A few years ago my wife and I, along with other pastors from our church and their wives, were excitedly trekking across western Nebraska. At one point, the wife of our Senior Pastor inquired as to what I was concentrating on so intently. I responded that I was pondering a profound statement made by the ancient philosopher Parmenides. She then asked to hear the statement. I granted her request and uttered the quotation—“Whatever is, is.” After the other passengers stopped snickering, she exclaimed, “That is a profound statement?” and turned her attention to her own literature.
I do believe that Parmenides’ declaration is profound. Is is a form of the verb “to be.” Whatever truly is has existence or being within itself. We believe that birds and mountains and humans exist, but their existence comes from without. They do not have existence or being within themselves. If they had not been given being, they would not be. But something must have the power to be within itself, otherwise nothing would or could exist. Its existence is necessary, i.e. it is a necessary condition for the existence of anything. This something is the ground of all being, including its own being. In a word, it is self-existent.

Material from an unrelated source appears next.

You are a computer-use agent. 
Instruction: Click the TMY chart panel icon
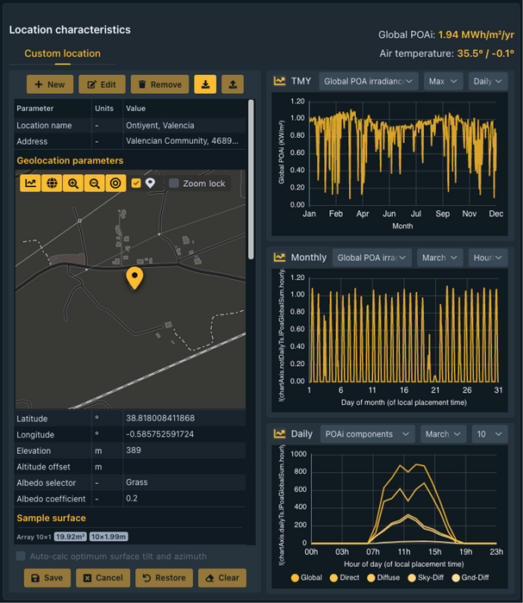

The Scripture affirms that God is the self-existent one, the necessary being. He revealed this in His self-denomination which He gave to Moses--“I Am.” Am is also a form of the verb “to be.” God declares His own name to be “I Exist” or “I Am Being.” Again, our existence is derived and dependent upon something outside ourselves. God’s existence is underived and independent. In fact, some theologians refer to this attribute as independence rather than self-existence, in order to emphasize that God does not require anything outside Himself for existence. God is frequently called “the living God” in the Bible, because “He has life within Himself.”